Hüseyin Hilmi bin Saîd hazretlerinden sohbetler

 *Hüseyin Hilmi bin Saîd hazretleri buyuruyor ki:*


Efendim, insanlar *Rızk*’ını arar, rızık da, *Sâhib*’ini arar. Hiç kimse, rızkını *Bitirme*’den ölmez. Hiç kimse, hiç kimsenin *Rızk*’ını yiyemez. 


Neden? İsmi yazılı değil çünkü. Herkes, kendi *İsmi* yazılı olan *Rızk*’ı yiyebilir, değilse kursağında kalır. Cenâb-ı Hakkın *Ni’met*’leri, bizi peşimizden *Tâkib* eder. 


Ama *Biz* onları görmeyiz, bilmeyiz.
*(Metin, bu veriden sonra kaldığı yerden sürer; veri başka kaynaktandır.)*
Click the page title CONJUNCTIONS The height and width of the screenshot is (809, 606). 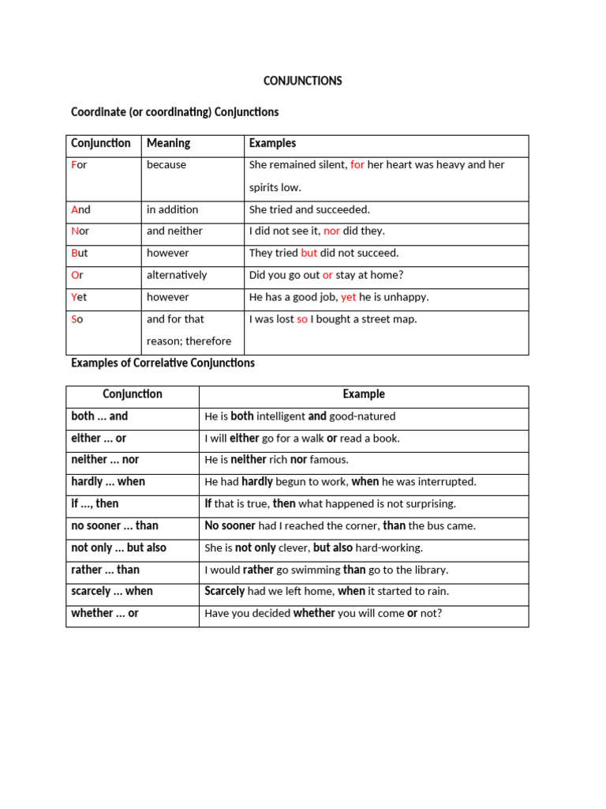click(302, 81)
Cenâb-ı Hak onlara emretmişdir; *Sen falancanın rızkısın!* diye. O rızık, bizi *Tâkib* eder. 

 

Nitekim bir adam *Pilâv* yerken bir *Pirinç* tânesi, boğazına *Takılmış*. Kursağında kalmış, bir türlü çıkmıyor. Çıldıracak.
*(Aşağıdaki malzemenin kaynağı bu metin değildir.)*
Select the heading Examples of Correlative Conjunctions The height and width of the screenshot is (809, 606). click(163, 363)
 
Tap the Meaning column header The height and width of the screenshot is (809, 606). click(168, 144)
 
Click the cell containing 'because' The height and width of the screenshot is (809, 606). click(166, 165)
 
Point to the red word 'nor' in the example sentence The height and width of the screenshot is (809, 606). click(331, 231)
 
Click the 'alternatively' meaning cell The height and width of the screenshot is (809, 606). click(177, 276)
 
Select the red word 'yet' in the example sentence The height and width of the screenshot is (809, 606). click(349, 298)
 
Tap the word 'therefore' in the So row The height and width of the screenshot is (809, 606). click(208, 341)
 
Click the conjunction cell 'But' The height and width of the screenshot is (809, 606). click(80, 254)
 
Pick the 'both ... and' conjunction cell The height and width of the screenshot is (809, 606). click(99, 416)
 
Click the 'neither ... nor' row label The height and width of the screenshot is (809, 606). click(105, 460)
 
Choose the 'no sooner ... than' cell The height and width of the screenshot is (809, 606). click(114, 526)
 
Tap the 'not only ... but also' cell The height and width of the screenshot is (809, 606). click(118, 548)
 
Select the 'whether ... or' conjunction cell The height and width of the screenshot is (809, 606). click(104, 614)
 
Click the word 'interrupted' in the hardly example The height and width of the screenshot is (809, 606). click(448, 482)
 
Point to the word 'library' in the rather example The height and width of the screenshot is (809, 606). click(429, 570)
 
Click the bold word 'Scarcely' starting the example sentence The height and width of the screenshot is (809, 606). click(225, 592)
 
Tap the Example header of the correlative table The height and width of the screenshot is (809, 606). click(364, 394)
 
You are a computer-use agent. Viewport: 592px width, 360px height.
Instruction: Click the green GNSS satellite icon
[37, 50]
Doktorlar; *Yarmamız* lâzım, sen en iyisi bir *Hoca*’ya git, diyorlar. O da gidiyor bir *Hoca*’ya. Hoca diyor ki: Bu işi, ancak *Bağdat*’daki falan *Hoca* hâlleder, sen oraya git. 


Adam kalkıyor, *Bağdat*’a gidiyor. O hoca da vaziyeti görünce; Bu *Pirinç* tânesini çıkaracak olan *Hoca*, *Buhâra*’da, sen oraya *Git*, diyor. O da kalkıyor, *Buhâra*’ya geliyor.
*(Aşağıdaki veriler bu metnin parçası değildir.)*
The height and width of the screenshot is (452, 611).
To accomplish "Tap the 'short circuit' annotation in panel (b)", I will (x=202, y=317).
*Tekke*’yi buluyor. Hoca efendi *Sohbet* yapıyormuş. İçerisi kalabalık, *İğne* atsan yere düşmez. Kapının *Eşiği*’nde yer bulup oturmuş. O anda bir *Hapşırık* geliyor adama. 


Hapşırınca, o *Pirinç* tânesi fırlayıp *Önüne* düşüyor. Orda bir *Kedi* yavrusu varmış, o *Tâne*’yi alıp kaçıyor. 


Adam da şaşırıyor. *Bu ne hâl yâ Rabbî!* diyor. Geliyor ilk *Hoca*’ya. Vaziyeti anlatıyor. Hoca diyor ki: 


Allahü teâlâ, bu *Pirinc*’in üzerine, o kedinin *İsmi*’ni yazmış, ben ne yapayım. Seni tâ *İstanbul*’dan getirtdi ki, o *Pirinç* tânesini bu *Kedi* yesin diye.